NVIDIA Corporation is the world leader in the design, development, and marketing of programmable graphics processors. The group also develops associated software. Net sales break down by family of products as follows:
- computing and networking solutions (55.9%): data center platforms and infrastructure, Ethernet interconnect solutions, high-performance computing solutions, platforms and solutions for autonomous and intelligent vehicles, solutions for enterprise artificial intelligence infrastructure, crypto-currency mining processors, embedded computer boards for robotics, teaching, learning and artificial intelligence development, etc.;
- graphics processors (44.1%): for PCs, game consoles, video game streaming platforms, workstations, etc. (GeForce, NVIDIA RTX, Quadro brands, etc.).
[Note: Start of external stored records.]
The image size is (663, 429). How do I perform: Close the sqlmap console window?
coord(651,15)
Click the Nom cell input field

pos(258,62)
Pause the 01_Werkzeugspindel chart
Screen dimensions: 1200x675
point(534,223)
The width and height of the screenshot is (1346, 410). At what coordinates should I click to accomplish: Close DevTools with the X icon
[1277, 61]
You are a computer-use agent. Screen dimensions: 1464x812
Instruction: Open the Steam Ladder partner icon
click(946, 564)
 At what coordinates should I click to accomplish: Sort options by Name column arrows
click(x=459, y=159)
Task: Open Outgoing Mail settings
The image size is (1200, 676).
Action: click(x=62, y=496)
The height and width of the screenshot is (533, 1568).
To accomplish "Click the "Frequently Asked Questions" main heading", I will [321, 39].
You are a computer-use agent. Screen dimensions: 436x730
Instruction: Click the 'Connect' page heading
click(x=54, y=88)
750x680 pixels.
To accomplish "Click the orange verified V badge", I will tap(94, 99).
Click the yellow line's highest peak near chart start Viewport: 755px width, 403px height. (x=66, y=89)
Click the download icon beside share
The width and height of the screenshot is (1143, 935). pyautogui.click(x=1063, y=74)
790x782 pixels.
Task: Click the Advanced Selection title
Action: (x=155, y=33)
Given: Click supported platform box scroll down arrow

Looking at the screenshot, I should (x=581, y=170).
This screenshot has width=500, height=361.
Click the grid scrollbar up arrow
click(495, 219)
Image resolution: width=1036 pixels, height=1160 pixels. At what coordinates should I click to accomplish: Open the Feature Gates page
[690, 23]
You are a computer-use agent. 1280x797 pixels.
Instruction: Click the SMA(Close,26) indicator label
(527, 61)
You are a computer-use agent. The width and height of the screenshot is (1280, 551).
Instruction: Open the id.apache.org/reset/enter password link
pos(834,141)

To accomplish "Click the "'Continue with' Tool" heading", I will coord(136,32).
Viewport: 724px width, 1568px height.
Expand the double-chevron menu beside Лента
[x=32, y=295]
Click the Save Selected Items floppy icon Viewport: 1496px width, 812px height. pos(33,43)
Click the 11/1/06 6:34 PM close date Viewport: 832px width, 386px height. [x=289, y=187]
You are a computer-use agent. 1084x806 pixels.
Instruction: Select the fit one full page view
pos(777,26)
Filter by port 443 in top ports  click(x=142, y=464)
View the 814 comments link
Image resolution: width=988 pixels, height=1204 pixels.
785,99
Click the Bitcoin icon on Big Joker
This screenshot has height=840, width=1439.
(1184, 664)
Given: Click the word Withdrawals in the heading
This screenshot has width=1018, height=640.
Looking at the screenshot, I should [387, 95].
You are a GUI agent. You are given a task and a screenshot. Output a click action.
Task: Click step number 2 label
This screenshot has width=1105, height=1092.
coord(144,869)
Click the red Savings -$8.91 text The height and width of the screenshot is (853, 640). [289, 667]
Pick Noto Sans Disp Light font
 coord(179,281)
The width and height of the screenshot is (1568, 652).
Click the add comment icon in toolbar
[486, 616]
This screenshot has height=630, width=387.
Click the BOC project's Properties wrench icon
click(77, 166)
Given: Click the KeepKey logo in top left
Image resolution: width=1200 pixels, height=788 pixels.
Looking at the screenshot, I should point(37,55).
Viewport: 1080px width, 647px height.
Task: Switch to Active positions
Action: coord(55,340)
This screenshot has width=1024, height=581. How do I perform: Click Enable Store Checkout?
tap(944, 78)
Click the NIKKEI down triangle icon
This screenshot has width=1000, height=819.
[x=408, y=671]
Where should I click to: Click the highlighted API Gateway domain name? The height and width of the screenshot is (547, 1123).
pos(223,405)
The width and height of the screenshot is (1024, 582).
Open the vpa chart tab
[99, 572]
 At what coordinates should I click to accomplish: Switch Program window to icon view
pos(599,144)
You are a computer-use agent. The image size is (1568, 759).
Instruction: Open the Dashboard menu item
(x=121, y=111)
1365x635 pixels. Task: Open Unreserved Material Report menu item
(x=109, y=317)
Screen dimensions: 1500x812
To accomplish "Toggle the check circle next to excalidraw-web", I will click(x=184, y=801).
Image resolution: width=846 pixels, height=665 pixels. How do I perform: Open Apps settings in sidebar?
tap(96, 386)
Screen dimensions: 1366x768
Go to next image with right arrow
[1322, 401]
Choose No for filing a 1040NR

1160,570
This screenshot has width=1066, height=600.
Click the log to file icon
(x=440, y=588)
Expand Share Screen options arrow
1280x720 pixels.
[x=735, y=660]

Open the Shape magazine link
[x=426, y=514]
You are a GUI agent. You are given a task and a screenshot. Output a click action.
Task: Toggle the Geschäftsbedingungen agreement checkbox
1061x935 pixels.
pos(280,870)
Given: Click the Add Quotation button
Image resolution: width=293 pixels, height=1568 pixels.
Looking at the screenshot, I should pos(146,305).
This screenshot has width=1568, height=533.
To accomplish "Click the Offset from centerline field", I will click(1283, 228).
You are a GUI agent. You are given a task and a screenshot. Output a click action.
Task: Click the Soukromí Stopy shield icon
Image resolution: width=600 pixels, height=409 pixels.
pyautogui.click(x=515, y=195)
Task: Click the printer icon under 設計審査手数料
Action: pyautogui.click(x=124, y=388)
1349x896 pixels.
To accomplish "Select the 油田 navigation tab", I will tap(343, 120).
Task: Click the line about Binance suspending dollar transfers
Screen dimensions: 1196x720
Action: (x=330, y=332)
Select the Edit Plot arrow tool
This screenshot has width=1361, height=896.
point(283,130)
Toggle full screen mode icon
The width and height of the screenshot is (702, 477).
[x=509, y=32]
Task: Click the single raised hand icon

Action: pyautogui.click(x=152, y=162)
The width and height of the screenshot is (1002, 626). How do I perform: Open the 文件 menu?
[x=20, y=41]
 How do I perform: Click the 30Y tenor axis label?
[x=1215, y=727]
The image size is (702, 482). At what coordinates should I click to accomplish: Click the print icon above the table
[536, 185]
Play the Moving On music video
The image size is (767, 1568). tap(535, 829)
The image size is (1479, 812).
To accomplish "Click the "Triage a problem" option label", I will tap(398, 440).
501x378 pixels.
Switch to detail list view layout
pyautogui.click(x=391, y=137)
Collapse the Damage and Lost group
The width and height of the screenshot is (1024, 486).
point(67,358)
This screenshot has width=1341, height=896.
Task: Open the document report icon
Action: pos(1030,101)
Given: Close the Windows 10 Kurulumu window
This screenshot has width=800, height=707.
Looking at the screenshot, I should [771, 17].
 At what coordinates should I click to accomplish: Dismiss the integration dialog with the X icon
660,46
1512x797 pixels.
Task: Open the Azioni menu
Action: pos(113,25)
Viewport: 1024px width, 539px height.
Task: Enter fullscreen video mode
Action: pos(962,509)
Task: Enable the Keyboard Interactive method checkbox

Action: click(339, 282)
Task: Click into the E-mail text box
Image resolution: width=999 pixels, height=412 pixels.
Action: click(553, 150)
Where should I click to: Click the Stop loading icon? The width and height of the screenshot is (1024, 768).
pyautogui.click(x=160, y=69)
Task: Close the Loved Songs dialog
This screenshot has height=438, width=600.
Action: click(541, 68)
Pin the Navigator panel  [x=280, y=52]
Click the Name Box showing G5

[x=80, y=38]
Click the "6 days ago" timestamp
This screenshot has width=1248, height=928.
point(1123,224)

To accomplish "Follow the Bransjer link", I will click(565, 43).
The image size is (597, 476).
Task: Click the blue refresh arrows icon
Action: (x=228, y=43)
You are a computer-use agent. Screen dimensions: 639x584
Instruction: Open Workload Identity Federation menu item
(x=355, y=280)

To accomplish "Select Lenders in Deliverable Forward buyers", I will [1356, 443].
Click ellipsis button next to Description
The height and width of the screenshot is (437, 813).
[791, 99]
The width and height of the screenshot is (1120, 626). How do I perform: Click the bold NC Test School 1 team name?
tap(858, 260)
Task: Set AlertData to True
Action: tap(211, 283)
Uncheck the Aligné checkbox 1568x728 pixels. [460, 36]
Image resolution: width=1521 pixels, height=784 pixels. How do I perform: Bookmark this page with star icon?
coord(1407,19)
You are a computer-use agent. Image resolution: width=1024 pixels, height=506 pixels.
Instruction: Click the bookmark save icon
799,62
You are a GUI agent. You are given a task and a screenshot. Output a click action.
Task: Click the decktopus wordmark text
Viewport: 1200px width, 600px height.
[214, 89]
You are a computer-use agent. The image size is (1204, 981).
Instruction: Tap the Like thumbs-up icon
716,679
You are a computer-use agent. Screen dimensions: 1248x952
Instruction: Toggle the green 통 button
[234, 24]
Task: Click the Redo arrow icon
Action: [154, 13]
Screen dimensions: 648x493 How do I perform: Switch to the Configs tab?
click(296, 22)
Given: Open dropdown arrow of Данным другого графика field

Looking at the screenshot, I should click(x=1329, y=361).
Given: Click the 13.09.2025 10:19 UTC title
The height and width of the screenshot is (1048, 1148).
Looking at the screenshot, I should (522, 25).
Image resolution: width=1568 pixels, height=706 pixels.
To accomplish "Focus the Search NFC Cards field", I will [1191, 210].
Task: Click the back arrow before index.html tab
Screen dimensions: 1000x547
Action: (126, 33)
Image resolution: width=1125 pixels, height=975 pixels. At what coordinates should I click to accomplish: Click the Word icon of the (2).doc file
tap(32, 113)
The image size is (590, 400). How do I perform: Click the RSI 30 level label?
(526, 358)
The group also offers laptops, desktops, gaming computers, computer peripherals (monitors, mice, joysticks, remote controls, etc.), software for visual and virtual computing, platforms for automotive infotainment systems and cloud collaboration platforms.
Net sales break down by industry between data storage (55.6%), gaming (33.6%), professional visualization (5.7%), automotive (3.4%) and other (1.7%).
Net sales are distributed geographically as follows: the United States (30.7%), Taiwan (25.9%), China (21.5%) and other (21.9%).